Paris Peace Accords 23 Oct. 1991

Wednesday, November 4, 2015

Three Men Arrested for Lawmaker Assaults

Three Men Arrested for Lawmaker Assaults

Cambodia Daily | 4 November 2015

Three of the men at a pro-CPP protest who beat CNRP lawmakers Nhay Chamroeun and Kong Saphea last week as they tried to leave the National Assembly turned themselves in Tuesday, Interior Ministry spokesman Khieu Sopheak said.
A statement released by General Sopheak last night said that the three men—Chay Sarith, 33; Mao Hoeun, 34; and Suth Vanny, 45—handed themselves in at about 4:30 p.m. to officials on the government’s committee investigating the assaults.
Reached by telephone, Gen. Sopheak said the men were the same ones who can be seen kicking and stomping on the lawmakers in videos of the October 26 protest, and that further arrests were unlikely.

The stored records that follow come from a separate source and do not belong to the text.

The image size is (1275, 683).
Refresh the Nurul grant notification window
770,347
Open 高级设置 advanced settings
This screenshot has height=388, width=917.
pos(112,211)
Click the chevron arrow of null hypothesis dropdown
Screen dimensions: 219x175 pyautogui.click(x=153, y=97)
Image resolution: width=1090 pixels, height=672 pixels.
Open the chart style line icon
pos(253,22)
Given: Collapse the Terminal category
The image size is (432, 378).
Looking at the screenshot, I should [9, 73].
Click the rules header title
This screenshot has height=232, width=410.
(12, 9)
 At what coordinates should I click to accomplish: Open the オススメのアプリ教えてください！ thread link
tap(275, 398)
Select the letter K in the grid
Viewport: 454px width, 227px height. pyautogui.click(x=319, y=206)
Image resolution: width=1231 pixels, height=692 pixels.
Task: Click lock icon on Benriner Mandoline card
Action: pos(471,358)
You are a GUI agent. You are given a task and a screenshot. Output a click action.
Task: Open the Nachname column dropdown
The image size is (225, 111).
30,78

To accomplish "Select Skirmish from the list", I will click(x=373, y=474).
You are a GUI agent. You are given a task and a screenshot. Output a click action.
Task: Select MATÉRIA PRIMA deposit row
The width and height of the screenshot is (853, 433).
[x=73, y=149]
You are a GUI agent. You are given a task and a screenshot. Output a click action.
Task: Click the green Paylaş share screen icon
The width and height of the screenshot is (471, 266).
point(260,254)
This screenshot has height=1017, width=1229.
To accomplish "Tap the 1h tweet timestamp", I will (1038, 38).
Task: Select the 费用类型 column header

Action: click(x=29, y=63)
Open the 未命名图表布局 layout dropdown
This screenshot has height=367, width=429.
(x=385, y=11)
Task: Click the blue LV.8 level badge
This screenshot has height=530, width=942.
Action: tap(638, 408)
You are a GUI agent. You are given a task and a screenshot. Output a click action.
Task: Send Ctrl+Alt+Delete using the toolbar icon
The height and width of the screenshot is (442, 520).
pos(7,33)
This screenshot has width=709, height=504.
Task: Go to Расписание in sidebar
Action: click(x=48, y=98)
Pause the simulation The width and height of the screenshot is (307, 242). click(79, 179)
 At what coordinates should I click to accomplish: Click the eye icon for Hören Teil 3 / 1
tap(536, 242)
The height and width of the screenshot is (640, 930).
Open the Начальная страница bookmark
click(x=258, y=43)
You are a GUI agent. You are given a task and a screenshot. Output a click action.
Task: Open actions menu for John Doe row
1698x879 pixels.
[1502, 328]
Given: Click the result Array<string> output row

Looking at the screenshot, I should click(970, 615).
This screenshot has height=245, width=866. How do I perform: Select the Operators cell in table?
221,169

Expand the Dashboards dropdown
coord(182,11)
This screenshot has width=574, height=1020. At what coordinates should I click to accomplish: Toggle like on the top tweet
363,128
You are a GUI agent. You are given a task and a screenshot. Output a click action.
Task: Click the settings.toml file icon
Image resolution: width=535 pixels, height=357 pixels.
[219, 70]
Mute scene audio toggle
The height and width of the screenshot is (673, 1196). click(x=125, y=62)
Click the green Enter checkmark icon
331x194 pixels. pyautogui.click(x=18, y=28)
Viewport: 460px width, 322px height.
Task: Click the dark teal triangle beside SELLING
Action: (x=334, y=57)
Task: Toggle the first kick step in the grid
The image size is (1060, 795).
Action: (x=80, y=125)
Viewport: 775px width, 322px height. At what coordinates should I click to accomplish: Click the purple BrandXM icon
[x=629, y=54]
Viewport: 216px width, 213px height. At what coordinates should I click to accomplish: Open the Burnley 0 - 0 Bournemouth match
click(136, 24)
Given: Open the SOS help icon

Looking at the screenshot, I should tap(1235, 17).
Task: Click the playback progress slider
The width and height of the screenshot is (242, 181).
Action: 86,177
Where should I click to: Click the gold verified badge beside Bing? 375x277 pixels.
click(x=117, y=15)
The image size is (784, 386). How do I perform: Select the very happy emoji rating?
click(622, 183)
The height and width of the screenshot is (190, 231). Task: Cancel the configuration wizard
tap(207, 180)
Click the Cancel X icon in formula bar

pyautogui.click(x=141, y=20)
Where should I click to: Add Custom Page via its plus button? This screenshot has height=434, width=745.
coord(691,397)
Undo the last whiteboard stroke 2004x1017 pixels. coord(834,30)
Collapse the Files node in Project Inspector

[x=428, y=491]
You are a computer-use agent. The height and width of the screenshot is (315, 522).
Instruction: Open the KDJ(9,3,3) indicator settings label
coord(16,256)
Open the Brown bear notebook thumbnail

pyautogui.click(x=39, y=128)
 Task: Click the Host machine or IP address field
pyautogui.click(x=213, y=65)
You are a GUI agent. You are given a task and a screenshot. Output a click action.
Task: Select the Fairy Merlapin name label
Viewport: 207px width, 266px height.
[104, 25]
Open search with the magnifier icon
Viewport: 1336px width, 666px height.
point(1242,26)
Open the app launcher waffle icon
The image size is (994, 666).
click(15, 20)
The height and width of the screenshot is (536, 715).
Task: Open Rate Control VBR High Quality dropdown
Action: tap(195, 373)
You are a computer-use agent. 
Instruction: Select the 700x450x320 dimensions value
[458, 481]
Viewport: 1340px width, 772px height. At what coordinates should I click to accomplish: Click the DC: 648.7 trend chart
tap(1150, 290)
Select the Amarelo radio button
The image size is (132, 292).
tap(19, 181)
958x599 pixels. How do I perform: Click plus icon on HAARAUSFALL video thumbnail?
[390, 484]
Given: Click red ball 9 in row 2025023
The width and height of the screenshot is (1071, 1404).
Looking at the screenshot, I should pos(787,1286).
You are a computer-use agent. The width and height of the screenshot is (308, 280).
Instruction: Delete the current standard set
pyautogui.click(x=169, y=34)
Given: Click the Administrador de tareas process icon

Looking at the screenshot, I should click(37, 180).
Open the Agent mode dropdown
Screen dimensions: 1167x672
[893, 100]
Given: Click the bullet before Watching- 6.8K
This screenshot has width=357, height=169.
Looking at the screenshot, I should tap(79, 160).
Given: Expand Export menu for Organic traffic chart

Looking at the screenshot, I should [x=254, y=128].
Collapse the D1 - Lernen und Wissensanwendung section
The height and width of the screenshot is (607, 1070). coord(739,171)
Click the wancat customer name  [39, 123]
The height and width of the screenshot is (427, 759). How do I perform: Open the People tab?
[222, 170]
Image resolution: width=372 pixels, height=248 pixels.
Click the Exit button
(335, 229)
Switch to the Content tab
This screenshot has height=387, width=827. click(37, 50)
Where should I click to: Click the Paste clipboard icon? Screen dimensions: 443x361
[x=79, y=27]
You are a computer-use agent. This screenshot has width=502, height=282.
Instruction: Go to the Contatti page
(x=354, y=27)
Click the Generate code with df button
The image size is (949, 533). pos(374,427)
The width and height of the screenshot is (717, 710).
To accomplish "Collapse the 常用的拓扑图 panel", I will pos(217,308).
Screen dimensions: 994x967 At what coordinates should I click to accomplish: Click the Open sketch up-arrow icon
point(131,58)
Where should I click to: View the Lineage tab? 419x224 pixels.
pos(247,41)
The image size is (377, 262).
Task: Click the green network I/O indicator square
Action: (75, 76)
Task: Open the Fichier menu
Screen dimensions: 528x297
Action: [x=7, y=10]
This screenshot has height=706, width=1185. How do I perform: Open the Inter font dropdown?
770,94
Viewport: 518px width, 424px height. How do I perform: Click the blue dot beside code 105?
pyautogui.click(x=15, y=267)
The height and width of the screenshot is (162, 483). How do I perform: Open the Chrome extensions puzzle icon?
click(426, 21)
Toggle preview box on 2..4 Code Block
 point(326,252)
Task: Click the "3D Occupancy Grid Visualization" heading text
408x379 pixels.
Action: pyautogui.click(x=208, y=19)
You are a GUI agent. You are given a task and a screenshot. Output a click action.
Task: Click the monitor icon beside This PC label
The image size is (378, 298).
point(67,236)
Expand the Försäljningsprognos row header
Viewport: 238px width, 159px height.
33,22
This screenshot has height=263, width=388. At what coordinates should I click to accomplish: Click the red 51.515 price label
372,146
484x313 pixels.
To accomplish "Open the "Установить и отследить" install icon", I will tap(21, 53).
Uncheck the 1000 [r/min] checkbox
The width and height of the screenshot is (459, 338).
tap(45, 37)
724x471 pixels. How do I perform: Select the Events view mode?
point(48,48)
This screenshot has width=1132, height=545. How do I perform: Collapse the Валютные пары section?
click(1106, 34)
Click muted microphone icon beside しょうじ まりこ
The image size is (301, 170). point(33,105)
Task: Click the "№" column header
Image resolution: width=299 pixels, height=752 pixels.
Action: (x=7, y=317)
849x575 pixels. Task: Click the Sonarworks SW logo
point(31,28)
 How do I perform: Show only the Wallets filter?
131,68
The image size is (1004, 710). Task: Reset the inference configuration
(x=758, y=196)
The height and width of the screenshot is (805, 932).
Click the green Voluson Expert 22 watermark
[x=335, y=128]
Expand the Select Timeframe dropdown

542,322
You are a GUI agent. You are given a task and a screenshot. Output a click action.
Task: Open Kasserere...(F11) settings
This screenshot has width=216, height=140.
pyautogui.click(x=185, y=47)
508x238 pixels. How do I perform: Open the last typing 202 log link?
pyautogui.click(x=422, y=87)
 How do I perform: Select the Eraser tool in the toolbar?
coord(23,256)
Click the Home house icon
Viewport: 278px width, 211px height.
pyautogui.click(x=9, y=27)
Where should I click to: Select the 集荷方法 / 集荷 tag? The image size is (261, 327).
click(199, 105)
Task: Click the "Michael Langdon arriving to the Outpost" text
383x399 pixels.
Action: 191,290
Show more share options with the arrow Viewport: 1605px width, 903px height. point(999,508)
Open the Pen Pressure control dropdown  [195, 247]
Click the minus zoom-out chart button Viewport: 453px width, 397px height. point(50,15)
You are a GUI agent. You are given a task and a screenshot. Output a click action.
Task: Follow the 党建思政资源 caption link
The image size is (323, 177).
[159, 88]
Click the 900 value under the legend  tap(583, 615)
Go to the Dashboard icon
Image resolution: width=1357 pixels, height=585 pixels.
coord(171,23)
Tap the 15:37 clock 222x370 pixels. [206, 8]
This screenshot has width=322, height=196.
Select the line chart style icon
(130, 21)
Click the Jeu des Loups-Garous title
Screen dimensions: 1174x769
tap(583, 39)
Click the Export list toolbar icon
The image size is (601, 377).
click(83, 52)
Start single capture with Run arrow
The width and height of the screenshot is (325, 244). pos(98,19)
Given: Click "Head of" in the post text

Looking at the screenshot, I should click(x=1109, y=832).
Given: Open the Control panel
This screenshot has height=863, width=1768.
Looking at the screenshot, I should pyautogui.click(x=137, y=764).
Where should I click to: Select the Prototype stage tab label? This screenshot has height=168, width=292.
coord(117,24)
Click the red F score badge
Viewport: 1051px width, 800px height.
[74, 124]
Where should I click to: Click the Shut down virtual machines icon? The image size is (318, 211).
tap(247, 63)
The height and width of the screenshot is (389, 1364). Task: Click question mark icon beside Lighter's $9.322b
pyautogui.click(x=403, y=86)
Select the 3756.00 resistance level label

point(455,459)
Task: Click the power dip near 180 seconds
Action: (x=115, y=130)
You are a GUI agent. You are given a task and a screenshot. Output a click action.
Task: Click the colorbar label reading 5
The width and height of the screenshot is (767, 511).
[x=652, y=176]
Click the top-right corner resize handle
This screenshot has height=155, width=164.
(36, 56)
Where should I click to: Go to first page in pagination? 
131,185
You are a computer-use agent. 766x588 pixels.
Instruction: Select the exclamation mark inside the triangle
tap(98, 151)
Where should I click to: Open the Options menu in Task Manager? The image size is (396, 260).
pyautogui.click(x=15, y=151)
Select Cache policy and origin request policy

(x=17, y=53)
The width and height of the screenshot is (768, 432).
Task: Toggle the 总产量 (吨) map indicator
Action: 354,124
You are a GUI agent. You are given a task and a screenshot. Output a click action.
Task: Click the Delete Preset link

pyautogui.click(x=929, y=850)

“These are the culprits who directly attacked them. The others were just around them shouting,” Gen. Sopheak explained, adding he did not believe someone else had organized the attacks on the lawmakers.

“They were led by themselves,” he said. “They came to report themselves to the authorities and the next step is they will receive their punishment according to the law. We will send them to the court tomorrow.”
Gen. Sopheak said he could not comment further on the details of the trio’s arrest or their motives for assaulting the two CNRP lawmakers, as he was not a member of the eight-man investigation committee.
Opposition leader Sam Rainsy, who has accused Prime Minister Hun Sen and the CPP of orchestrating the attacks on the lawmakers in retribution for protests that met him overseas, said after his return from France last night he still wanted a broader investigation.
“It would be premature for me to make any comment because I want to ask people who know and who have been following this closely, and then I can make appropriate comments,” Mr. Rainsy said.
“This is just one clue. It’s an indication. I still call for a broad investigative looking into all aspects.”
Asked whether that meant looking into who had organized the three men in their attack on the lawmakers, which occurred while police looked on, Mr. Rainsy said: “I said ‘all aspects.’”
Mr. Rainsy and the CNRP have asked for a more inclusive inquiry into the assaults, with members of the opposition, civil society and the U.N. allowed to participate in or oversee the official investigation.
Despite these calls for an inclusive inquiry, the Interior Ministry announced a day after the attack that two members of the CPP’s central committee would lead its eight-man investigative team.
Both Interior Ministry Secretary of State Em Sam An, the inquiry committee’s chairman, and Deputy National Police Commissioner Chhay Sinarith, his deputy, sit on the CPP central committee—while Lieutenant General Sinarith also sits on the ruling party’s new propaganda and education committee.
Each of the six other officials are also CPP members, including two deputy chiefs of the Phnom Penh municipal police, whose forces have been accused both of standing idly by as the lawmakers were beaten and of joining the protest in civilian clothes.
The U.N.’s high commissioner for human rights last week stressed that the inquiry into last week’s beatings had to be independent.
Wan-Hea Lee, the country representative of the U.N. Office of High Commissioner for Human Rights (OHCHR), said Tuesday that the government should reconsider the composition of its committee if it cannot adequately explain its independence.
In an email, Ms. Lee reiterated the OHCHR statement last week that the probe’s credibility “rests on its independence, impartiality, thoroughness and promptness.”
“In this regard, the Government would benefit from explaining the independence and impartiality of the investigative team, or else reconsidering its composition so as to enhance its credibility,” Ms. Lee said.
“OHCHR is ready to contribute if it is deemed that it could play a helpful role,” she added.
In an interview at the Interior Ministry earlier Tuesday, Gen. Sopheak said Ms. Lee’s suggestion that the U.N.’s human rights office or others could participate in the inquiry would be an unusual usurpation of Cambodia’s sovereignty.
“How many countries has the U.N. OHCHR done this in?” he asked. “Cambodian law has sovereignty…and does not require the participation of any NGOs besides this committee that has been created.”
Gen. Sopheak said that Mr. Sam An and Lt. Gen. Sinarith would not let politics get in the way of finding out the full story of who was behind the attack on the lawmakers at the pro-CPP protest last week.
“They are in the party, and they carry out their roles within the party—but for state work, they carry out their state work normally, because they receive their salary from the nation,” Gen. Sopheak said.
“We want to be praised by local and international quarters, so we need to work hard to arrest the perpetrators,” he added. “If we cannot arrest the perpetrators, we will lose our honor.”